Calculated Risks Page 5
“Do cuckoos sweat?” asked James.
“Yes,” I said wearily. “We also lactate, probably due to whatever quirk of evolution caused us to wind up looking like mammals instead of giant bugs.”
“More attractive that way,” said Artie.
“Only to the other mammals,” I countered. “Can someone please untie me?”
“I don’t like this,” said Annie. “If this is some kind of a trick, we’ll catch on, and we will kill you.”

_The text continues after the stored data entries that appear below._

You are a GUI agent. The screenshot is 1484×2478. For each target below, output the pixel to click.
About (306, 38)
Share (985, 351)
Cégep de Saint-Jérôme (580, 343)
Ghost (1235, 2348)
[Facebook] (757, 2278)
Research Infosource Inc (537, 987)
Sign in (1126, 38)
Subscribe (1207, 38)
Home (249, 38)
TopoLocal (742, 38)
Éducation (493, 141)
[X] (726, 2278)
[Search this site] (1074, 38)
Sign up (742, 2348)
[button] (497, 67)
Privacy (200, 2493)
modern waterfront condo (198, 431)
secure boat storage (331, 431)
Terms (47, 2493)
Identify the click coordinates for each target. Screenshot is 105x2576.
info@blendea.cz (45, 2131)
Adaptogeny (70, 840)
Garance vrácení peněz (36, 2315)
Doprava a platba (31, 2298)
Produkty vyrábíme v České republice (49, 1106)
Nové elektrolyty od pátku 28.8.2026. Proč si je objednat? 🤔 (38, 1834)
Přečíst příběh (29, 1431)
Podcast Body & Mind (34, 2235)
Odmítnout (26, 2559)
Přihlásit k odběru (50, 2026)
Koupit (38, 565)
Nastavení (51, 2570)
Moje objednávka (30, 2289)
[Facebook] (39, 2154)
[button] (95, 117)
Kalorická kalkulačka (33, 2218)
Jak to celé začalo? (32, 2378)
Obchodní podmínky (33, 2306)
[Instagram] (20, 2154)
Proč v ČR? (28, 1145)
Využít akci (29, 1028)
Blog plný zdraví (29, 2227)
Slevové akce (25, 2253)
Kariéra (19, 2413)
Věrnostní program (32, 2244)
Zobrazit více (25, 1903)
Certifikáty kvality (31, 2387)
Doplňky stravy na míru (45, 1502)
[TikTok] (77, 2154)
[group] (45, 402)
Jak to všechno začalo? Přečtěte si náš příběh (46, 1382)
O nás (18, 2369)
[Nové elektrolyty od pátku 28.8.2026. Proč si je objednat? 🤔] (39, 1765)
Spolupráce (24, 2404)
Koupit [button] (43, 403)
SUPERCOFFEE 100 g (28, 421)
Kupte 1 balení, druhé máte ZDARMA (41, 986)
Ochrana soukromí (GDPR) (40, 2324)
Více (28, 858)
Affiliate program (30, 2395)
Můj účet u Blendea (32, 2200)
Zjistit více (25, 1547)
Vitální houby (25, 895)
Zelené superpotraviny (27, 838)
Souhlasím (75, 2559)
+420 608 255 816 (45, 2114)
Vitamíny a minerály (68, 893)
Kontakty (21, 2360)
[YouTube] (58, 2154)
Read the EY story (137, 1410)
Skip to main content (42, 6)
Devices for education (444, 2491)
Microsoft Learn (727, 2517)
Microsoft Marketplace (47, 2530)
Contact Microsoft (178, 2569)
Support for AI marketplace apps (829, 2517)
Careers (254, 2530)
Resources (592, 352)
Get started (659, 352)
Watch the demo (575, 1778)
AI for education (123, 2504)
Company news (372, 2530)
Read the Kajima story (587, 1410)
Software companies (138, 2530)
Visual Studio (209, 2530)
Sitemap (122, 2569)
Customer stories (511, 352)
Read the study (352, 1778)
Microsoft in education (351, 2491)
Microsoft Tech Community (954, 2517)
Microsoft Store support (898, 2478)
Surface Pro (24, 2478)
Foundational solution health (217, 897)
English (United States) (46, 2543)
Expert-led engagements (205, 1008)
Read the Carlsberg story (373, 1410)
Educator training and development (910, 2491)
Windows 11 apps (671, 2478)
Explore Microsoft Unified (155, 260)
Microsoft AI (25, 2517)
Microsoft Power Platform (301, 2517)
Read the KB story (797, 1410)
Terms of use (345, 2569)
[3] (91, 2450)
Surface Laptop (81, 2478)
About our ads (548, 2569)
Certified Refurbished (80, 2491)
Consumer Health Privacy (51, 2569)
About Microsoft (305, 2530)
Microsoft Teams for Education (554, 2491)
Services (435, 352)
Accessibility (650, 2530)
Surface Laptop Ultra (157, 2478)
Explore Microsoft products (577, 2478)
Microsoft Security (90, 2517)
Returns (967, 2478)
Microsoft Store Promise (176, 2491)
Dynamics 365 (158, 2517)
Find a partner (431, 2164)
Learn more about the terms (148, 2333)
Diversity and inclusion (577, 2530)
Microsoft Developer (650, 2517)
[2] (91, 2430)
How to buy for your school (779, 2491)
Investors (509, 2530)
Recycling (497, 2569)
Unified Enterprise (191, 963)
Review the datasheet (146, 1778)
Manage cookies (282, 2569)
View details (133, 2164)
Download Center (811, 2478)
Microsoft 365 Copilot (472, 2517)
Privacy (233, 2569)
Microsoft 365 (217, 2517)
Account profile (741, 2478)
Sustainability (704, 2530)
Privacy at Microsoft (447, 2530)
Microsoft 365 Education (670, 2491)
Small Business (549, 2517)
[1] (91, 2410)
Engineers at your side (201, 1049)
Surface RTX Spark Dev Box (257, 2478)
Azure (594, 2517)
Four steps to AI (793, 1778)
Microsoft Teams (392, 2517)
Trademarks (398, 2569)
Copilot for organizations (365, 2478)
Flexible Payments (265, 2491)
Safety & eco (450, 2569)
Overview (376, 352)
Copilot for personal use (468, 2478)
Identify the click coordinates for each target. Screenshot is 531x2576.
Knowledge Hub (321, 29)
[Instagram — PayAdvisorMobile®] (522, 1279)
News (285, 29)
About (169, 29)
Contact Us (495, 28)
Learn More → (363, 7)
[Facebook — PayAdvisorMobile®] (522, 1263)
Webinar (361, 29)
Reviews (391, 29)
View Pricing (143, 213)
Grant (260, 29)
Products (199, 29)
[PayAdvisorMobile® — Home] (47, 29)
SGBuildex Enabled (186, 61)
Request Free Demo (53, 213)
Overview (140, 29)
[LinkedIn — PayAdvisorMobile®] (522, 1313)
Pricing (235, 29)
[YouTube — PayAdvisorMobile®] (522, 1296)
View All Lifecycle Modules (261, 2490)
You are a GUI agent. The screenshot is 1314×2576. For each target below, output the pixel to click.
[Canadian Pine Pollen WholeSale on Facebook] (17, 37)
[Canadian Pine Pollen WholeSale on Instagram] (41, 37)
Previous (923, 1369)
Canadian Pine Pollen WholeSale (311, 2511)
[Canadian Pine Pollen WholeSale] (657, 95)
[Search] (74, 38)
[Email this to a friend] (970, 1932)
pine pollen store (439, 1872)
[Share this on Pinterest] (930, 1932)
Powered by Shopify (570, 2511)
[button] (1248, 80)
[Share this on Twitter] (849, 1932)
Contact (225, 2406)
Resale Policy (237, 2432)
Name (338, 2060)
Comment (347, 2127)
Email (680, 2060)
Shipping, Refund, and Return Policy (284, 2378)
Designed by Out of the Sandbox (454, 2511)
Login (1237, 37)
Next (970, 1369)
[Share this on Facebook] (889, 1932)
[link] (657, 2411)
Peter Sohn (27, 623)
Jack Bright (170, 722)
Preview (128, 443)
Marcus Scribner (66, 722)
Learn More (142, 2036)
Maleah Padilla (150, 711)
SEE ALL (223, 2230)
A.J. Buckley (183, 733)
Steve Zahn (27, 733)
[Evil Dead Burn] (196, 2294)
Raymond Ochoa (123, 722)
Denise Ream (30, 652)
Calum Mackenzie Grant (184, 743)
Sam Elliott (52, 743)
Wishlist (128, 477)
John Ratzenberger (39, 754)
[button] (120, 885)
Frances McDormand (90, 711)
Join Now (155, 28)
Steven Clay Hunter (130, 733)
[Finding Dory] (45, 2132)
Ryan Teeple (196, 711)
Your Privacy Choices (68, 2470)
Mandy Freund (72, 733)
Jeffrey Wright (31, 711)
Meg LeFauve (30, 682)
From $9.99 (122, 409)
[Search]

“I wouldn’t expect anything less,” I said. “I know you don’t remember this, but I was there while you were being trained, and I know what you’ve been told to do in a situation like this one. I also know that when we get back to Portland, everyone who’s there will know exactly who I am, and my clergy will be happy to recite any liturgical truths you need to hear.”
“How do I know you didn’t mess with the minds of the mice?” she asked.
“It’s a valid question, but I can’t mess with the minds of the mice. They’re too small. They’re smart, due to an incredible density of neurons, but they don’t have as much empty space as a human mind. I didn’t mean to wipe your memories. I did it because the equation the cuckoos were trying to force me to complete—the one that would have destroyed the Earth if it had gone the way it was intended to—was massive. It needed additional processing capacity. And Artie—” I cut myself off guiltily before I could get too close to blaming him for my own actions.
He might have been the one to suggest that I needed more processing space, but he hadn’t been the one to make the choice that deleted their memories. That was all on me.
I looked down at my knees, as if being unable to see their faces would render me unable to hear their puzzled thoughts. I couldn’t be sure without pushing, but it felt like the channels between us were cleaner and wider than ever, as if the instar or the equation had propped certain doors open in a way that couldn’t be closed. The only question was whether it was only the people who’d been my storage buffers during the ritual, or whether it was everyone, and this was just how I experienced the world now.
I was going to be one giant raw nerve and wind up living in a cave in the mountains somewhere like a modern telepathic prioress if this was the way everyone’s mind interacted with mine from now on. It was too much, like trying to drink from a fire hose. And that’s an excellent way to get flung across the room.
“Talking mice,” said Mark, who felt as puzzled as he sounded. “You’re worshipped by talking mice. Jesus, you people are like a fucked-up Disney movie in more ways than one.”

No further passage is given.